#### Task details
Copy out each of the records below verbatim, without changing a single character.

#### The input
--- BEGIN ---
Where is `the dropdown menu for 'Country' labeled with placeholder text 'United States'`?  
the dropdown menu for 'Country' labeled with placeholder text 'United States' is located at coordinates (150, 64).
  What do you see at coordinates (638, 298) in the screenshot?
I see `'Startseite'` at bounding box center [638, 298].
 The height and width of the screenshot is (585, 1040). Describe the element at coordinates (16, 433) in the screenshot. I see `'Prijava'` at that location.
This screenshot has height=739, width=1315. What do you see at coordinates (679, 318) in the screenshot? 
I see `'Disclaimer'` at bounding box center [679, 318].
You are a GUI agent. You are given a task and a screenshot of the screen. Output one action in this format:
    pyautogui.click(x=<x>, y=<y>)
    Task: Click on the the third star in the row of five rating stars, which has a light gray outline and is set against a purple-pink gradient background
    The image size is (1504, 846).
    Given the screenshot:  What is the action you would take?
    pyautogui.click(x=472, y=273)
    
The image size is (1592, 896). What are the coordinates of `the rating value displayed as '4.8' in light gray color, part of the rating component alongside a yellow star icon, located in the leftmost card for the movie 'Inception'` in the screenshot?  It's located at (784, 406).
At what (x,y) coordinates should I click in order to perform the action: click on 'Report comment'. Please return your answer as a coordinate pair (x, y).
--- END ---
#### Output for this exercise
Where is `the dropdown menu for 'Country' labeled with placeholder text 'United States'`?  
the dropdown menu for 'Country' labeled with placeholder text 'United States' is located at coordinates (150, 64).
  What do you see at coordinates (638, 298) in the screenshot?
I see `'Startseite'` at bounding box center [638, 298].
 The height and width of the screenshot is (585, 1040). Describe the element at coordinates (16, 433) in the screenshot. I see `'Prijava'` at that location.
This screenshot has height=739, width=1315. What do you see at coordinates (679, 318) in the screenshot? 
I see `'Disclaimer'` at bounding box center [679, 318].
You are a GUI agent. You are given a task and a screenshot of the screen. Output one action in this format:
    pyautogui.click(x=<x>, y=<y>)
    Task: Click on the the third star in the row of five rating stars, which has a light gray outline and is set against a purple-pink gradient background
    The image size is (1504, 846).
    Given the screenshot:  What is the action you would take?
    pyautogui.click(x=472, y=273)
    
The image size is (1592, 896). What are the coordinates of `the rating value displayed as '4.8' in light gray color, part of the rating component alongside a yellow star icon, located in the leftmost card for the movie 'Inception'` in the screenshot?  It's located at (784, 406).
At what (x,y) coordinates should I click in order to perform the action: click on 'Report comment'. Please return your answer as a coordinate pair (x, y).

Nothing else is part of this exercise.